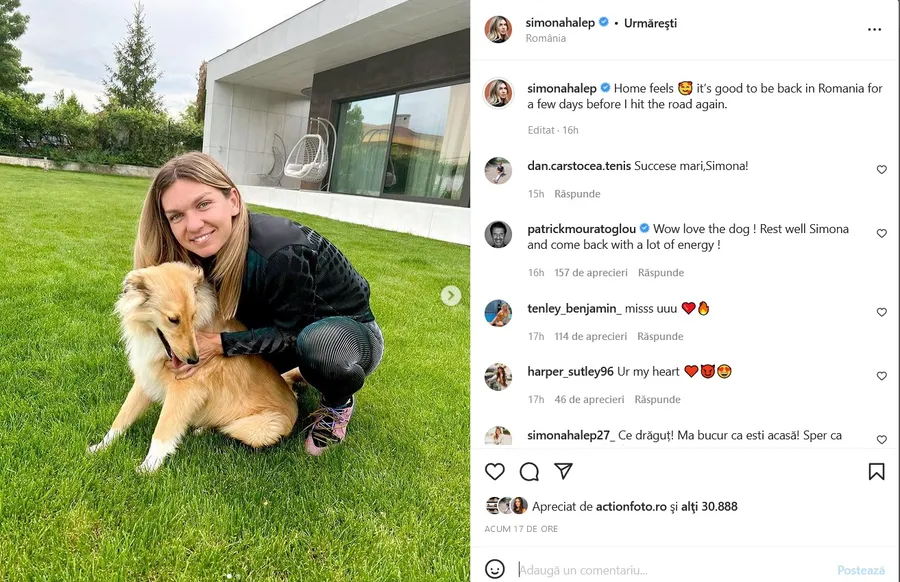This screenshot has height=582, width=900.
Task: Like harper_sutley96 comment heart
Action: point(882,376)
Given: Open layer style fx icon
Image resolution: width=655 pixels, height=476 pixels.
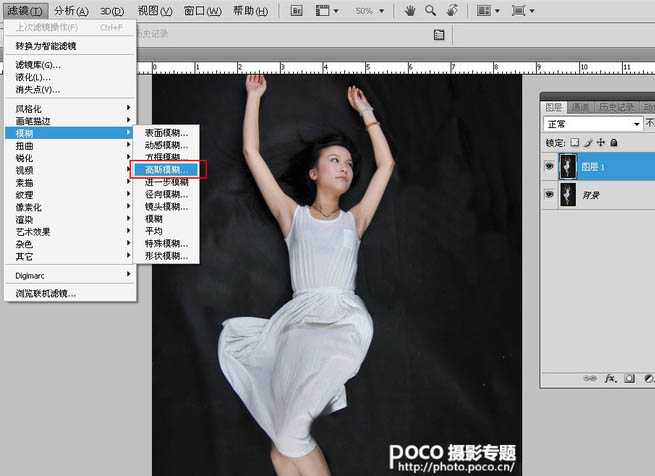Looking at the screenshot, I should click(608, 380).
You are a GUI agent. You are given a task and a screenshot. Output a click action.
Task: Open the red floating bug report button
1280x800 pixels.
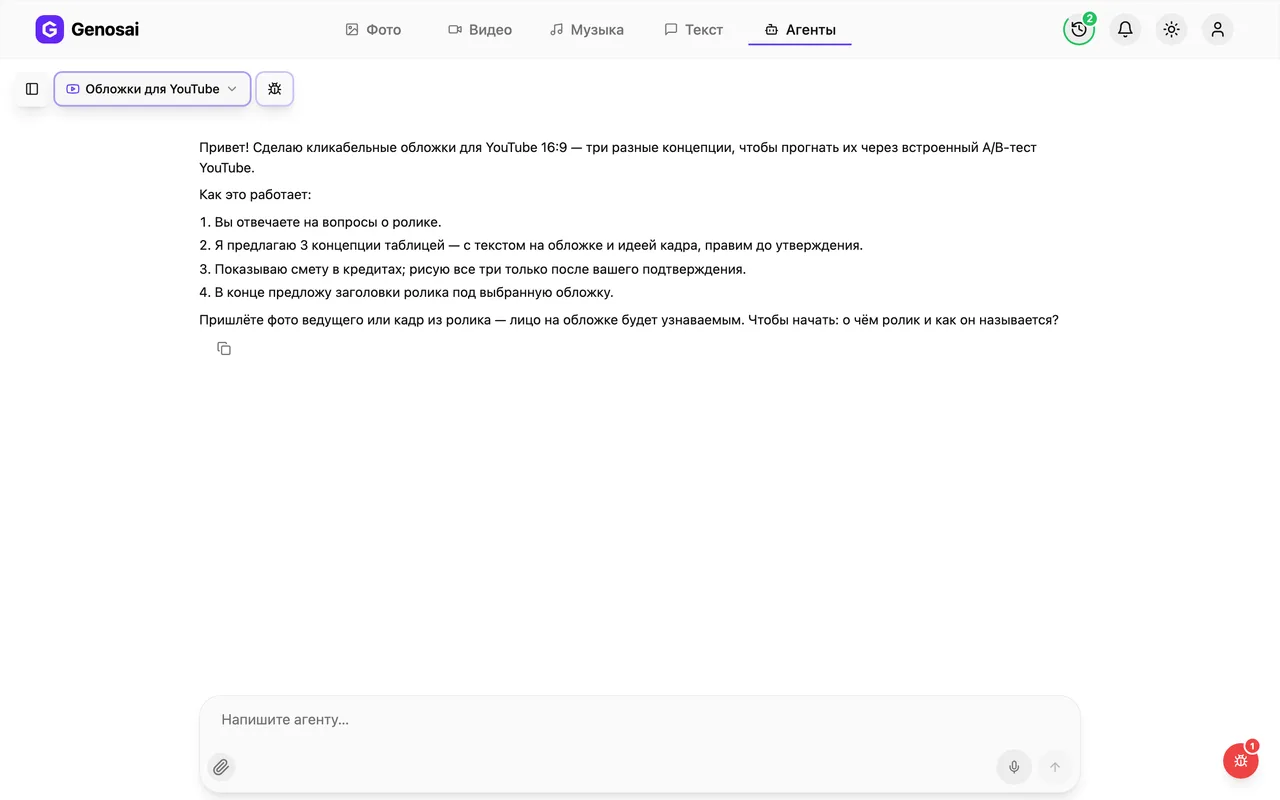[x=1241, y=760]
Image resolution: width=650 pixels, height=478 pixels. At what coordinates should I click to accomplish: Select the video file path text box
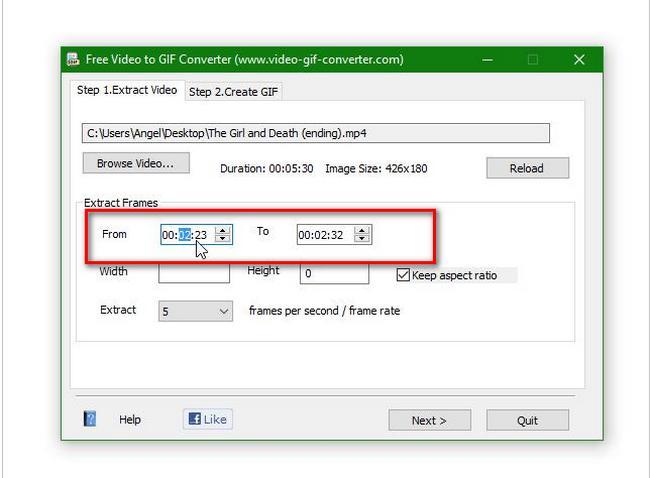(315, 133)
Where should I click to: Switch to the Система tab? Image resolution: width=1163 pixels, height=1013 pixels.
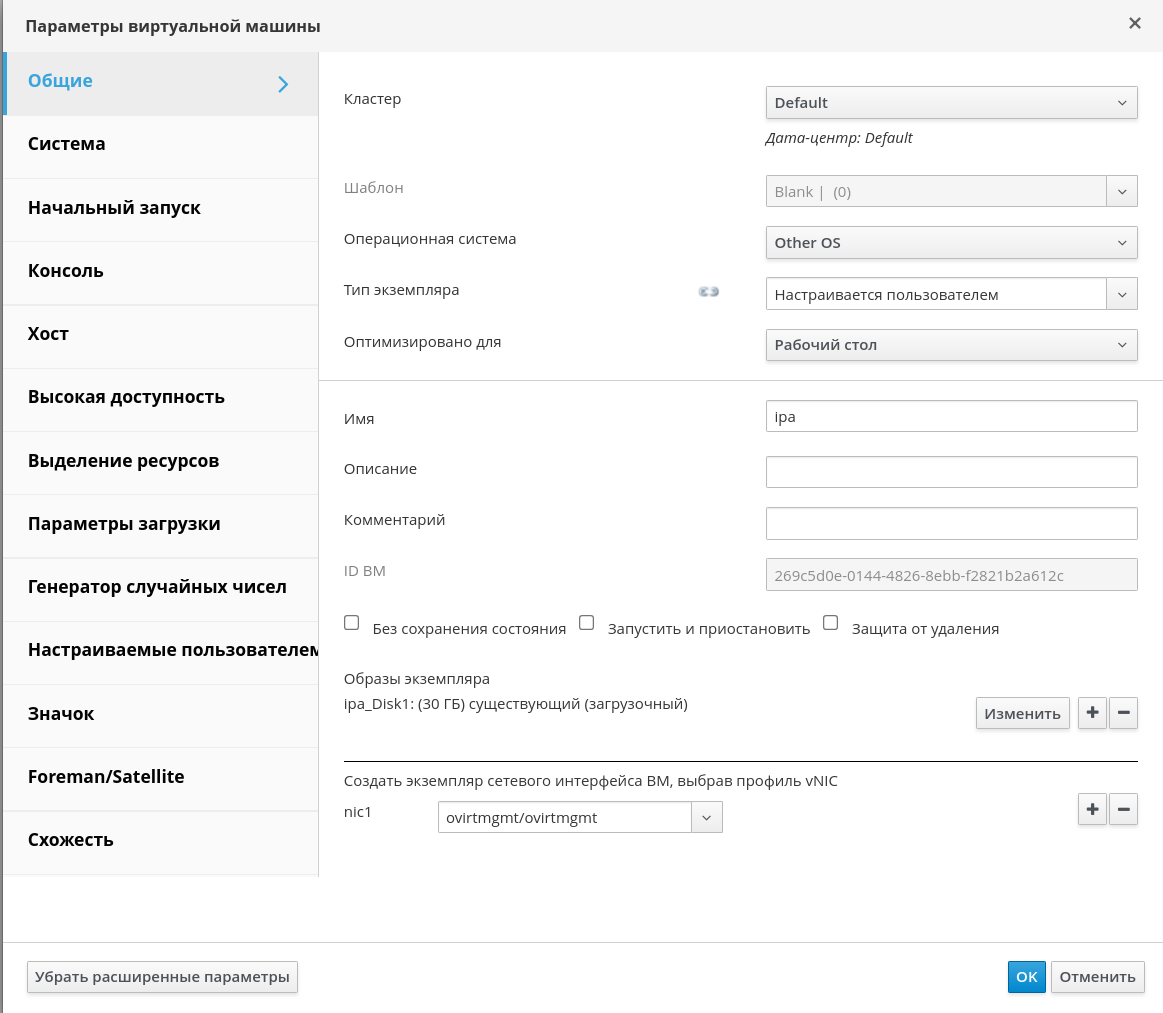[x=67, y=144]
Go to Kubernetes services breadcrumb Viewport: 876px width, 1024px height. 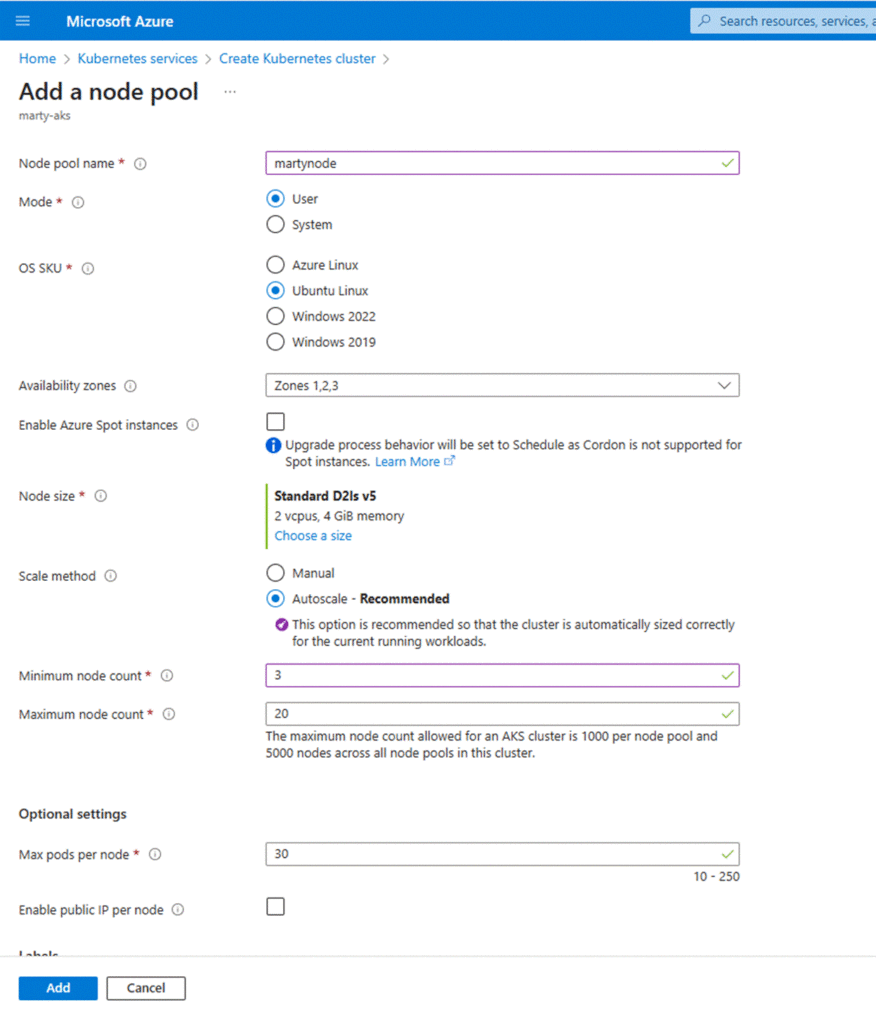point(137,59)
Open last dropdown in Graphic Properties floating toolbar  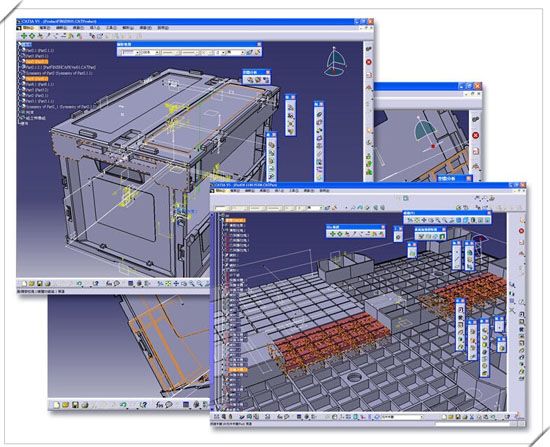[x=236, y=52]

## TREŚĆ POLECENIA
Ułóż wiersze od początku pozycji do wiersza zawierającego „Looking at the” włącznie jako listę JSON ciągów znaków, po jednym ciągu na każdy wiersz, z pominięciem pustych wierszy. Obrazów nie umieszczaj w odpowiedzi.

## ODPOWIEDŹ PONIŻEJ
[
  "This screenshot has height=582, width=900.",
  "Task: Like harper_sutley96 comment heart",
  "Action: point(882,376)",
  "Given: Open layer style fx icon",
  "Image resolution: width=655 pixels, height=476 pixels.",
  "Looking at the screenshot, I should click(608, 380)."
]